Les psychanalystes pour la démocratie

par Roland Chemama

Contrairement à ce qu’ils avaient peut-être imaginé, les psychanalystes ne peuvent rester neutres en ce qui concerne les questions politiques. Nous en avons souvent fait état à partir de ce qui nous concerne au plus près, le discours et l’organisation concrète de la psychiatrie, en tant qu’elle tend, aujourd’hui, à rejeter toute référence à la subjectivité. Mais nous sommes tout autant traversés par les questions qui sont aujourd’hui les plus cruciales dans les conflits politiques à l’échelle internationale, dès lors notamment que les mouvements populistes ou ultra-droitiers menacent la démocratie elle-même.

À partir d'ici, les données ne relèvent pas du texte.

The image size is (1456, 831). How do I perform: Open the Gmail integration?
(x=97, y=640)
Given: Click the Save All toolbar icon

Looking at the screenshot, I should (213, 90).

Récemment, et après divers pays européens, c’est du Brésil qu’est venu le rappel de l’importance qu’ont pour nous « la libre expression des idées et la liberté d’association – qui traduisent la diversité politique, culturelle, religieuse et sexuelle et le rejet de toutes les formes de préjugés, oppression sociale, raciale et sexuelle ».
J’emprunte ces phrases à un manifeste signé, à l’occasion des élections présidentielles, et du risque qu’elles représentent pour la démocratie, par une cinquantaine d’Associations psychanalytiques brésiliennes, ainsi que par un grand nombre de départements universitaires. Au moment où cet éditorial sera publié le pire sera peut-être arrivé, c’est à dire l’élection d’un homme qui ne craint pas de tenir publiquement des propos misogynes, homophobes, ou exaltant la dictature militaire.
Les psychanalystes brésiliens, en tant que citoyens, se sont impliqués dans la lutte concrète pour éviter cela. Nous avons eu de même, en Europe, à prendre position concernant le type de société que nous voulons. Mais il y a sans doute une tâche plus spécifique qui nous incombe aussi. Celle de tenter de mieux comprendre le pouvoir que peut prendre le discours populiste sur le sujet contemporain. Nous avons commencé à le faire à la Fondation européenne pour la psychanalyse, notamment lors de journées qui ont eu lieu à Toulouse en mars 2018, et nous aurons à le poursuivre.